Un chemin qui serpente dans la forêt à droite, une Vierge votive à gauche : voilà pour le premier acte ; des bancs de bois disposés circulairement pour le deuxième ; retour à La Petite Maison dans la Prairie pour l’acte final. Autant dire qu’on vient surtout pour les voix !
Ce serait faire injure à Peter Seiffert que de dire qu’il renouvelle son exploit du Châtelet la saison passée : on retrouve un volume d’airain, un chant parfait, un timbre héroïque (combien de ténors wagnériens avons-nous entendus à la voix nasillarde, au vibrato envahissant, à la justesse approximative…)… avec cette fois un engagement de toute son âme qui font de ce Tannhauser un héros bouleversant, une incarnation qui touche au mythe. Arrêtons-nous là : ce chanteur est le plus grand ténor wagnérien actuel ; et sans doute l’un des plus grands de l’après-guerre.
A Paris, Petra Maria Schnitzer donnait la réplique à son époux dans la vie réelle : il n’en fallait pas beaucoup plus pour que des voix vertueuses s’élèvent contre un tel népotisme ; Deborah Voigt lui donne la réplique en Elisabeth (en alternance avec “madame” d’ailleurs). Est-ce l’effet du yoyo calorique que s’impose la chanteuse américaine, constamment entre deux régimes ? Toujours est-il que le spectateur parisien a eu, objectivement, beaucoup de chance : volume en baisse, vibrato irrégulier… la chanteuse souffre techniquement ; l’interprétation, assez banale, s’en ressent.
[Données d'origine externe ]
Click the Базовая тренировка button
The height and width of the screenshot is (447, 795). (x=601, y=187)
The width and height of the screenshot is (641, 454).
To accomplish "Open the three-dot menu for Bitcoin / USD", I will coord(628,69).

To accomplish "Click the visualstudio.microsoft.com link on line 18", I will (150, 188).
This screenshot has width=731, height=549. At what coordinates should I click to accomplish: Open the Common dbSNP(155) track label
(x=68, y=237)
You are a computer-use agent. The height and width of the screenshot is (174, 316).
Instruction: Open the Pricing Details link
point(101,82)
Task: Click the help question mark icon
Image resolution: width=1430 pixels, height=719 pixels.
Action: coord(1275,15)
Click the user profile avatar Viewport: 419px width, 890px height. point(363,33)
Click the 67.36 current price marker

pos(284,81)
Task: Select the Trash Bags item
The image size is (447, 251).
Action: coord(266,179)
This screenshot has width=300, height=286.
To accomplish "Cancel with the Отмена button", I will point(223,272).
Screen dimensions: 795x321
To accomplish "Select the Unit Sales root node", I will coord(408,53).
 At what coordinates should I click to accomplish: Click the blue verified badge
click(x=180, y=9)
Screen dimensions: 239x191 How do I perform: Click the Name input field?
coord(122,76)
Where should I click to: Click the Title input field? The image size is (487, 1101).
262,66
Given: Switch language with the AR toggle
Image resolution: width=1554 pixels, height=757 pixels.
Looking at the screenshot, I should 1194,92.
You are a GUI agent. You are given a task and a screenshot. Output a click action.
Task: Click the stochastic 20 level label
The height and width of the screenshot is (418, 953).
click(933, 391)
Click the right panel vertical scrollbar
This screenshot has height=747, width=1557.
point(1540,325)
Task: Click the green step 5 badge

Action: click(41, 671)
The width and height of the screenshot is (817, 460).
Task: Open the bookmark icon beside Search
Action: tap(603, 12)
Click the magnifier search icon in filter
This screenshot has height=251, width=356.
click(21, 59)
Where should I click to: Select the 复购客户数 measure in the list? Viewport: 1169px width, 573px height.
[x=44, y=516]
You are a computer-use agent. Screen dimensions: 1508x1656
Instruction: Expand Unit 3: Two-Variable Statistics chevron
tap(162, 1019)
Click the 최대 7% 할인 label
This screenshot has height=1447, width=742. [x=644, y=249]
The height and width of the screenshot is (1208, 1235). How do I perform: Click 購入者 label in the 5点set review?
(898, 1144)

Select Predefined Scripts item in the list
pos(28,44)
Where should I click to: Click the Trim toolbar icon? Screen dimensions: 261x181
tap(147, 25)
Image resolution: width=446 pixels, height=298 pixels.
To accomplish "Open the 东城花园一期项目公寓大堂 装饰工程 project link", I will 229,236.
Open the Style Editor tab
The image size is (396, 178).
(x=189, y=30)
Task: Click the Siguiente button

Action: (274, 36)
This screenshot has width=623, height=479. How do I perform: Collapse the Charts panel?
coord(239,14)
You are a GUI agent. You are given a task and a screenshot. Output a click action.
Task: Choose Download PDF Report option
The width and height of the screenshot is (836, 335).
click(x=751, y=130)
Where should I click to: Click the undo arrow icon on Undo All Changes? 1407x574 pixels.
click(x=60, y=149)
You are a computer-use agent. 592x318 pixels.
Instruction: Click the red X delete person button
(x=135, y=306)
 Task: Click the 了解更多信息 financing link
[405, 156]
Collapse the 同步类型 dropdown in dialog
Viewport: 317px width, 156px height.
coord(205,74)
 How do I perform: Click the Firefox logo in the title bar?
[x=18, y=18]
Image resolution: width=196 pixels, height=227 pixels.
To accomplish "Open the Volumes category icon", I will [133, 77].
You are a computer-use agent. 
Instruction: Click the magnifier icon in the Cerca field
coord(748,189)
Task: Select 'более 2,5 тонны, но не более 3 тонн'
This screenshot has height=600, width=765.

Espérons que cette immense artiste retrouve rapidement ses moyens.
Le contraste est dur avec la Vénus d’Elizabeth Bishop (la remplaçante de la remplaçante pour cette soirée) : timbre de velours, voix immense, la pulpeuse mezzo soprano se joue de la tessiture, campant avec un discret érotisme une séductrice dans la grande tradition des femmes fatales wagnériennes.
Thomas Hampson est un Wolfram de luxe, ciselant son air de l’acte III en grand interprète de lied : une incarnation tout bonnement admirable.
La distribution est complétée par de splendides artistes ìmaisonî : en particulier l’Heinrich de Roy Cornelius Smith (excellent “Messager” la veille dans Aida), l’Hermann de Kwangchul Youn (Ramfis le 18 décembre) et enfin le Walter de John Horton Murray. Quelle chance a ce théâtre de pouvoir compter sur d’aussi grandes pointures pour des rôles mineurs !
Enfin, mentionnons le berger du sopraniste James Danner : une merveille digne des petits chanteurs viennois.
A la tête de l’orchestre du Metropolitan, Mark Aldler nous gratifie d’une direction d’une grande élégance, ce n’est sans doute pas le Tannhäuser le plus excitant et impressionnant qui soit, mais il en livre une vision pleine de poésie, sans esbroufe ni facilité.
Vous l’aurez compris : ce soir là, les oreilles étaient plus à la fête que les yeux.